We now know from credible sources in "the field" that the best intelligence from the "War on Terror" has come from good old-fashioned police work. Even Sen. John McCain will not dispute this fact.

It doesn't take a political genius to figure out that such repugnant practice is so strongly defended by the former vice president because, apart from violating international law, obstructive to upholding American ideals and values, it was also exploited for political gain.

We must not forget the heavy atmosphere of fear and intimidation in the White House and the entire nation during the years following 9/11. Fear-mongering became status quo, which made it easier to implement the "Bush Agenda."

We looked away as the Geneva Conventions and the Constitution were altered to justify a crime and satisfy our ego needs for revenge and winning. In other words, conscience took a back seat because no one, including members of Congress wanted to appear unpatriotic or "soft" on terrorists. It is inexcusable and irresponsible for those who now protest that they were unaware of the details of these interrogation methods after they disregarded their moral and spiritual responsibilities to act when it was appropriate.

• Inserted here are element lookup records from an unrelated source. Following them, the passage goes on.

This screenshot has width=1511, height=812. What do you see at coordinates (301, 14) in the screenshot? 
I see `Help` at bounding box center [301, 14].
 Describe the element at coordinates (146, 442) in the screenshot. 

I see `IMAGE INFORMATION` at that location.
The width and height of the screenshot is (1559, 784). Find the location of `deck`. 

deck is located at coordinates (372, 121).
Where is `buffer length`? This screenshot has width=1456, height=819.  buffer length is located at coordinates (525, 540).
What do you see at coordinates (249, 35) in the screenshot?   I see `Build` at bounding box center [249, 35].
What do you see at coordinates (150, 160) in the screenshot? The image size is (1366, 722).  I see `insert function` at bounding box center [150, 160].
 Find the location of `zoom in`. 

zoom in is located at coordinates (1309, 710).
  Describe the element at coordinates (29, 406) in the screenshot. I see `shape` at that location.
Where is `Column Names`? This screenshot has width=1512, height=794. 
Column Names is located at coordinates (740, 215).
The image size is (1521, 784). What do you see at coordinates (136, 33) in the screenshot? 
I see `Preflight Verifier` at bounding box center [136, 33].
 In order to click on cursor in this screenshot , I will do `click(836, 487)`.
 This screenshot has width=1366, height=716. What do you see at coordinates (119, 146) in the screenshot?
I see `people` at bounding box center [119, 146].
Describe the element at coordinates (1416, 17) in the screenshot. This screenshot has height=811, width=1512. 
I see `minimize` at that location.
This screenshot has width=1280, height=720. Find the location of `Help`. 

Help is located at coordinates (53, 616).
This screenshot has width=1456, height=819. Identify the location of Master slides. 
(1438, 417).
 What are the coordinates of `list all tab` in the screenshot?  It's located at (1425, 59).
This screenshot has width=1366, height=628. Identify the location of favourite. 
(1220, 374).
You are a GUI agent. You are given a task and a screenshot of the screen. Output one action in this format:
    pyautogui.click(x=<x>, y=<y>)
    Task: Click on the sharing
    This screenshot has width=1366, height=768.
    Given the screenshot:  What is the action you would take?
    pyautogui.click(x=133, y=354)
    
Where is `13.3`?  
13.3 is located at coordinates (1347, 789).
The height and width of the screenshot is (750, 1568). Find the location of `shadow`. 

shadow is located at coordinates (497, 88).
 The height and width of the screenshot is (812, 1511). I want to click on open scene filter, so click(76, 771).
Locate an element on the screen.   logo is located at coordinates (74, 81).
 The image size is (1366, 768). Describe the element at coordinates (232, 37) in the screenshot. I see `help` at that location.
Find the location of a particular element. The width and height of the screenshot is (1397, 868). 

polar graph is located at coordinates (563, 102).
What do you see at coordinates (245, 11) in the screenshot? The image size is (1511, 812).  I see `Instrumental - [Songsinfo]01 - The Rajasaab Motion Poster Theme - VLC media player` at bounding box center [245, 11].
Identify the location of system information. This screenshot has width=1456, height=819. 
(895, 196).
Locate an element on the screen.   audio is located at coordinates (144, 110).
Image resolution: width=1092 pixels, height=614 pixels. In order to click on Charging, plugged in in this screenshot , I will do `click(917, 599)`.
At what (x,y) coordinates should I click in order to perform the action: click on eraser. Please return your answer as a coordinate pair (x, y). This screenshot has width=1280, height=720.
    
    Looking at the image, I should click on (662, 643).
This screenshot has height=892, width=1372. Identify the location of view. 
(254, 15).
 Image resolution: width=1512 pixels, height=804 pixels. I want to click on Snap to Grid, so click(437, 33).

The lesson we so desperately need to learn from these experiences, is that any entity, especially government, in and of itself, has no heart or soul or conscience. This is why they can be so dangerous even with the best intentions. The price of winning, whether it's a war or being number one in whatever field or endeavor, means nothing if it means sacrificing our souls, hearts or conscience.

Jane Mayer said it best: "It is clear that what began on 9/11, as a battle for America's security became, and continues to be, a battle for the country's soul."

We have reached a critical point in human history where it's no longer sustainable to allow our fears and insecurities to dominate our minds, or be manipulated by zealots. This is our most subtle and dangerous enemy and the consequences of our failure to address it is nothing new.

The hard but just truth is that we are free to choose to continue looking away when stuff happens, but the universe or God never looks away. It does not take sides. If we act like the terrorists, we get no special treatment just because we are Americans. Everything we think and do comes back to us, and if not to us now, then our children later.

Either we live by the principles and values we hold sacred, or they are nothing.

Harold Lott is a Gainesville resident and occasional columnist.